Oaths of Arnold
SN&R’s semi-regular progress report on the Governator’s campaign promises.
This week: groping
The problem: It began with that infamous October 2 Los Angeles Times article in which six women came forward with allegations of sexual misconduct against Schwarzenegger. In his first public response to the piece, the future governor issued a brief apology, admitting that he had “behaved badly” in the past and stating, “I have done things I thought were playful that now I recognize that I have offended people.” On October 6, Arnold told ABC’s Peter Jennings, “What’s important is that I cannot remember what was happening 20 years ago and 15 years ago. But some of the things sound like me.”

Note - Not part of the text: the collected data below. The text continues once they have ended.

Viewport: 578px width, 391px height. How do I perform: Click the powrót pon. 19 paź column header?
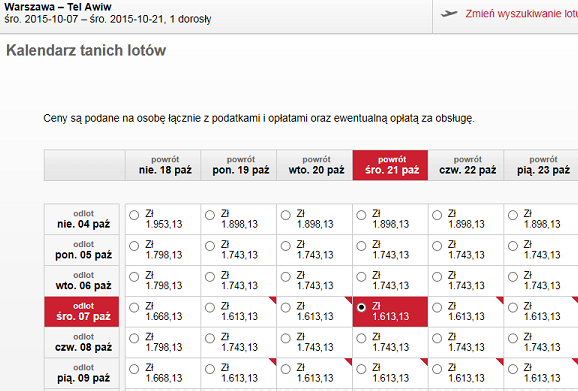coord(239,165)
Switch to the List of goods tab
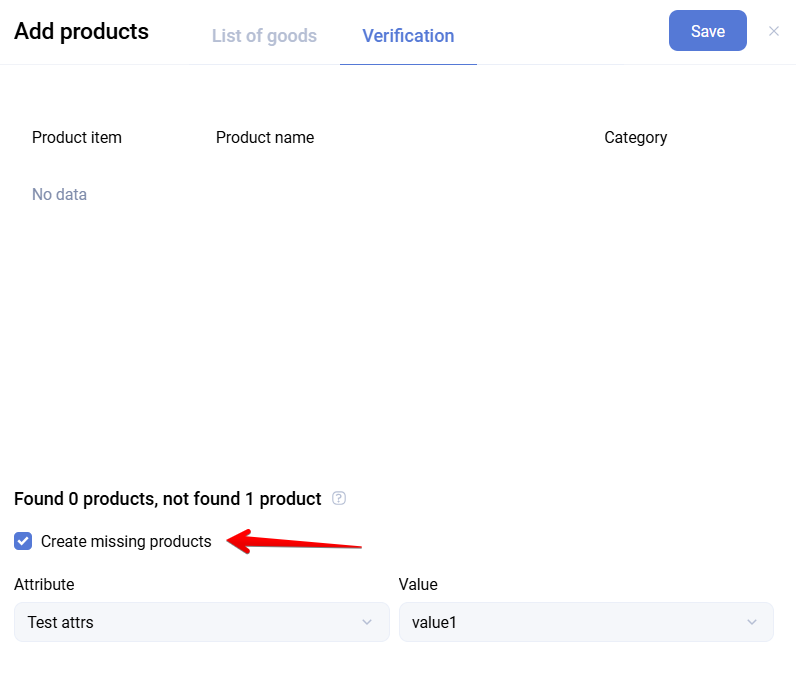 [264, 36]
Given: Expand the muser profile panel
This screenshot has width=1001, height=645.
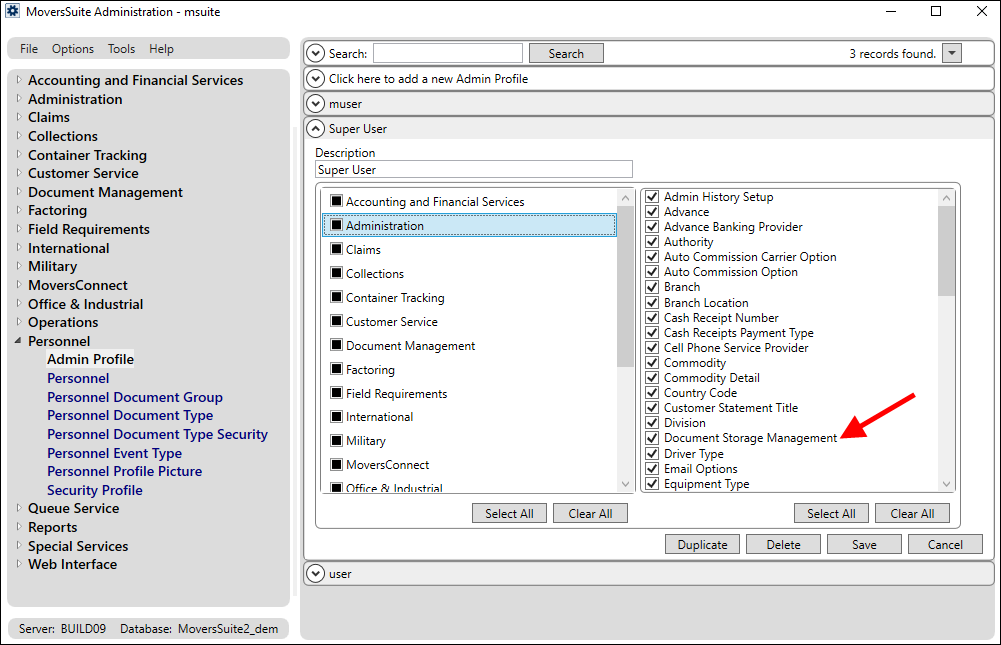Looking at the screenshot, I should 316,103.
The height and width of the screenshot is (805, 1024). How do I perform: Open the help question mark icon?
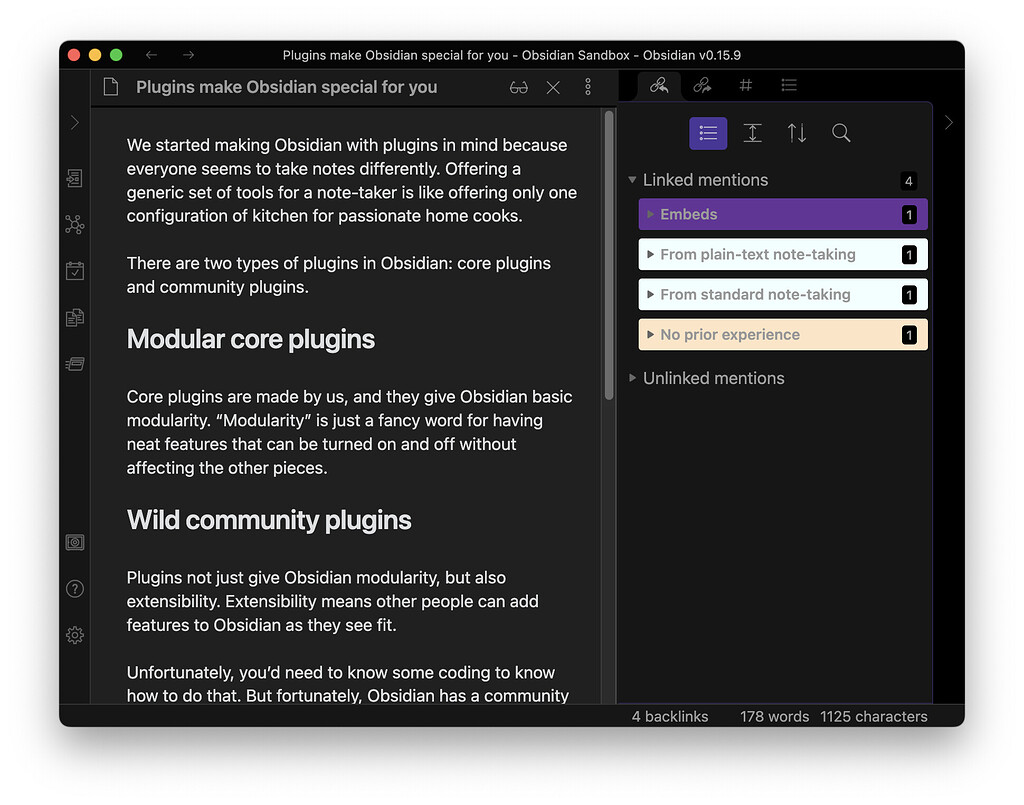point(75,589)
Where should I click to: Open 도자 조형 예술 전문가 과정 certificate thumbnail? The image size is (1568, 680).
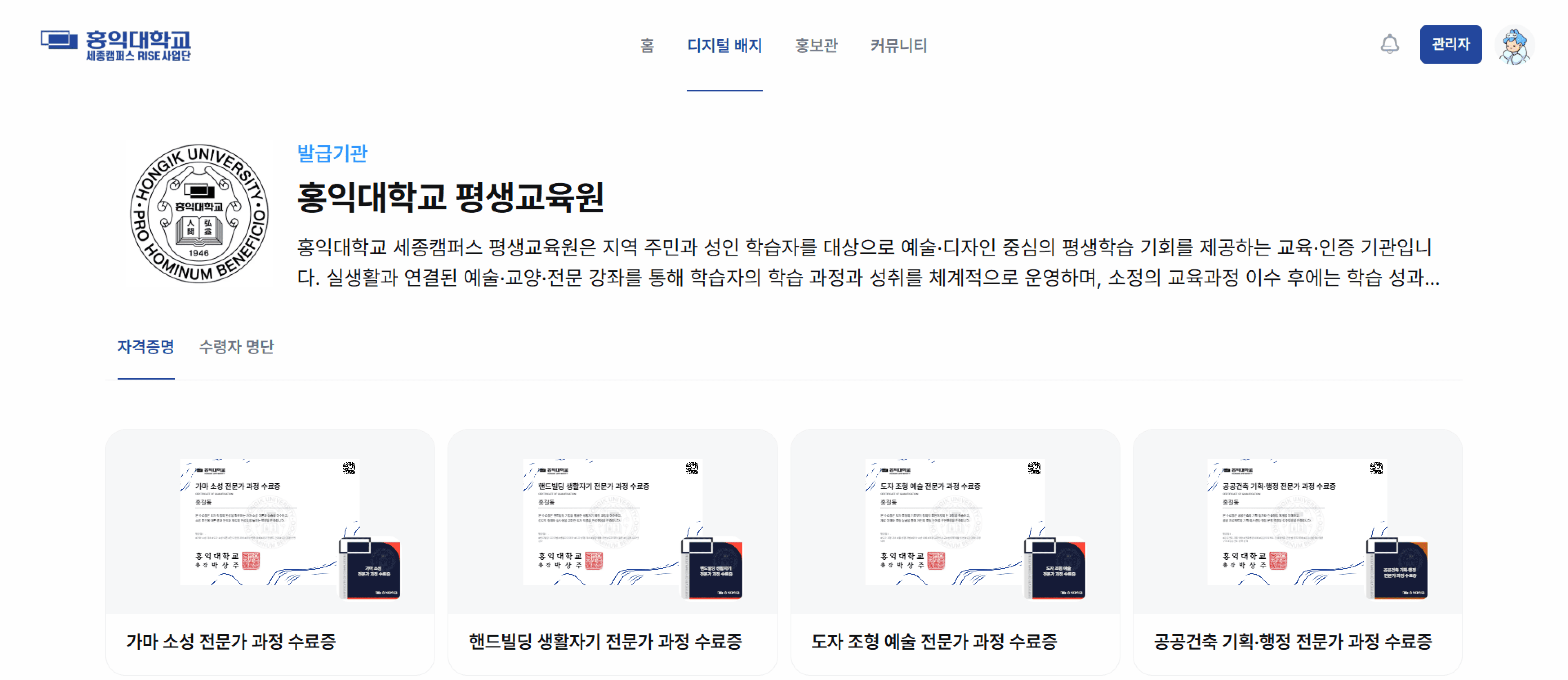[x=955, y=522]
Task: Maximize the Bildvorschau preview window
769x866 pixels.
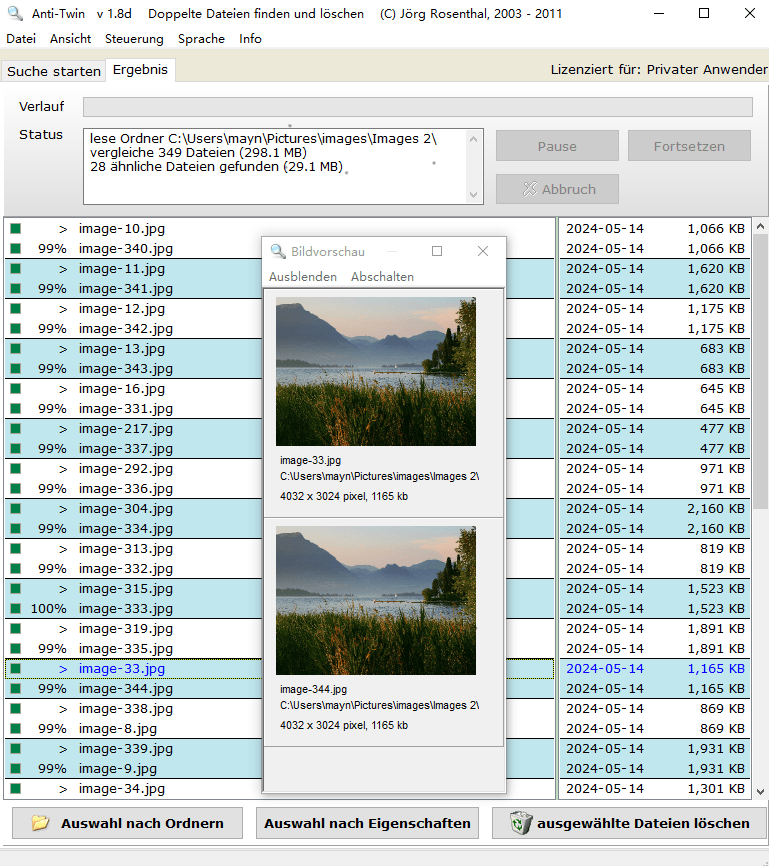Action: (437, 252)
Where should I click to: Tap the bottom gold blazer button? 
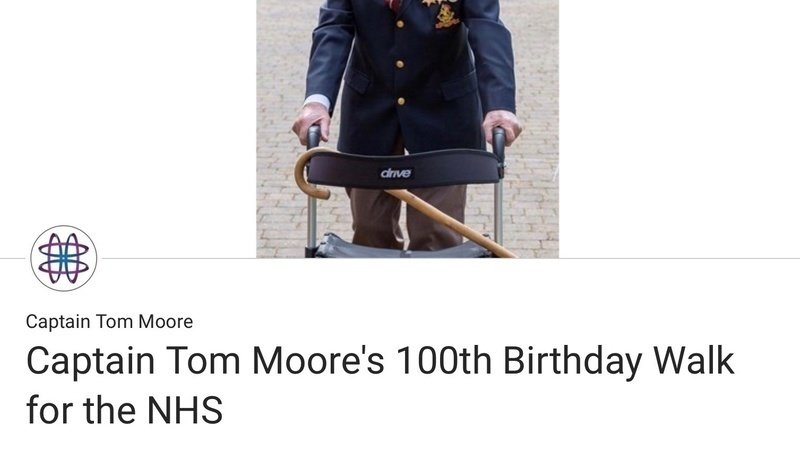coord(401,101)
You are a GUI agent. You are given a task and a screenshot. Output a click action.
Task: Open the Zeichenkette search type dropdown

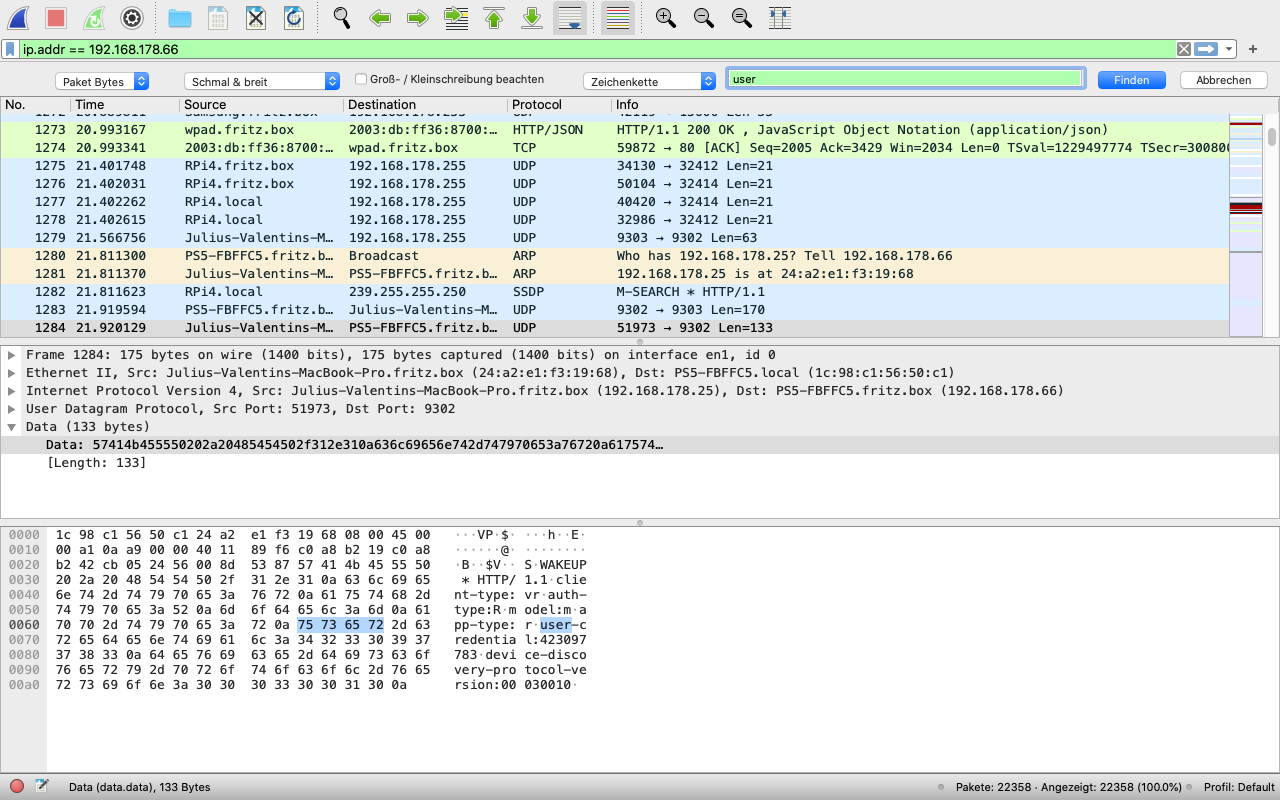650,81
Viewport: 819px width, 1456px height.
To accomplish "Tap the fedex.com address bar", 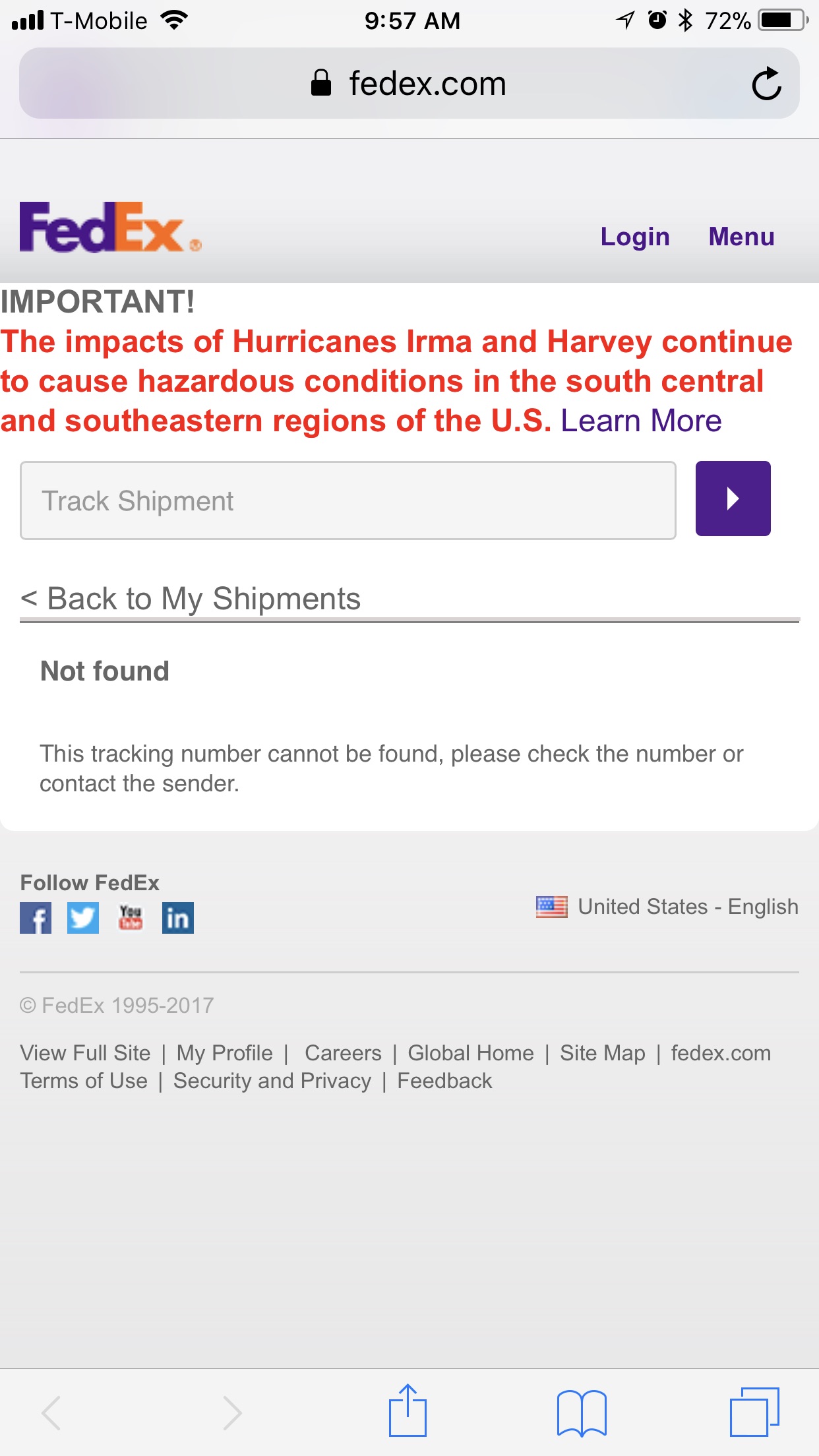I will tap(409, 84).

The promise: Later that evening, during a prime-time interview with NBC’s Tom Brokaw just two days before the election, Schwarzenegger expressed to all of America a seemingly heartfelt promise: “As soon as the campaign is over, I will—I can get into all the specifics and find out what is really going on.”
The retreat: As the number of women alleging sexual misconduct ballooned to 16 by election day, no new clarification from the Schwarzenegger camp was forthcoming. But when asked about the allegations at a press conference on October 10, two days after the election, the governor swiftly brushed the issue aside, calling the whole thing “old news.”
The resurrection: At a November 6 press conference, Attorney General Bill Lockyer commented on the allegations against Schwarzenegger, saying, “I don’t think the issue is going to go away until he is willing to have some form of independent, third-party review.” In response, Schwarzenegger spokesman Rob Stutzman issued a statement condemning Lockyer for divulging “the content of communication between himself and the governor-elect.”
The solution: In a move reminiscent of O.J. Simpson and Scott Peterson, Stutzman announced Schwarzenegger’s decision to personally hire “a well-respected investigative firm” to examine his own alleged wrongful past. He also suggested that the results of the investigation might not be publicly released. At least one woman involved in the allegations expressed concerns that Schwarzenegger’s investigation would not be impartial.
The sequel: At this rate, we might never get to the bottom of things. Meanwhile, a truly harrowing possibility remains: The real groper might still be out there.